"My father liked to be called "Pappy."
He was a boatswain's mate and had been in the U.S. Navy six years when I was born.
He loved the sea. My mother understood my father's passion and agreed to marry him and follow him wherever he went.
I was born at Seaside Hospital in Long Beach, California. I don't remember the hospital. It no longer exists.
I celebrated my first Christmas aboard my father's ship.
I rarely celebrated a holiday twice in the same place,
but the Navy always threw lavish celebrations for the "swabbies"
and their dependents. An only child, home life was often lonely.
While my schoolmates giggled at slumber parties, I trailed behind my father as he shouted,
"Woman aboard!" to clear sailors from the ship's
"head" (Navy for "bathroom").
Life could also be exciting.
I strolled the shores of Bremerton Sound while picking up starfish,
poked sticks in the tar pits in Long Beach oil fields, and tobogganed in Adak, Alaska.
I learned how to blow a boatswain's whistle,
and entertained myself by shopping from catalogs
when supplies and stores were limited or non-existent.

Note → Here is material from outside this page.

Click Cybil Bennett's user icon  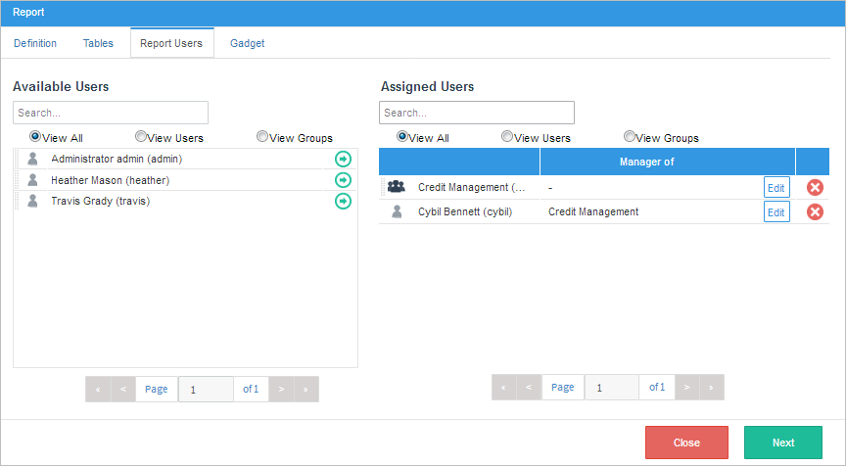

My mother tried to keep the family together as much as possible,
so we followed Pappy's ship up and down the West Coast. Living arrangements were unique.

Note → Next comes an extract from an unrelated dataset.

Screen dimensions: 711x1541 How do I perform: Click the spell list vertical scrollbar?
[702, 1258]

We stayed in motor courts for short visits,
or with new-found friends (following their own swabbies)
or in boarding houses when our visits lasted longer than a few weeks.
I was quarantined in one of those motor courts when I contracted Scarlet Fever.
Often, we lived in Quonset huts - on sand in Florida, ice in Alaska, and wood roses
(with huge spiders) in Hawaii - but they were always metal and they were always brown.
By the time Pappy retired, after 28 years, four months, and 28 days of loyal service,
I had attended twenty schools, but I would never attend a class reunion.
The school I graduated from was a correspondence school.